In June of this year she received an OBE. For services to Literature and Interfaith Dialogue.

The myriad awards and honours she has received are too many to list here.

But, in 2008, she was awarded a prestigious TED prize and she took the opportunity to use the prizemoney to set up a Charter for Compassion. Unveiled in Washington, its signatories include the Dalai Lama and Archbishop Desmond Tutu. People across the globe have used it to affirm their belief that religion has a key part to play in compassion and tolerance.

Karen Armstrong believes that there is no point in saying you are religious if you do not actively practise compassion. It’s the Golden Rule, first promulgated by Confucius, ‘Never do to others what you would not like them to do to you.’ It’s a phrase we have heard again and again, probably expressed more often in positive terms, ‘Do unto others as you would have them do unto you.’   

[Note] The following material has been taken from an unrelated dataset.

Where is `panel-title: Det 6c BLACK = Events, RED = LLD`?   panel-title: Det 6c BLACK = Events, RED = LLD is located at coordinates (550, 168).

The Charter for Compassion has a website that is worth a look and which sets out the actual terms of the charter clearly and simply. 

And finally…

It's ironic that Armstrong now has ended up living a kind of monastic, solitary existence, alone with her focus on the divine. She has come full circle: spending her life thinking, talking and writing about God. As she says, ‘the very absence I felt so acutely was paradoxically a presence in my life.’ 

Seeking the numinous and moments of transcendence in her life and work has finally delivered her to a place that she was seeking all those years ago, ‘when I had packed my suitcase, entered my convent and set off to find God.’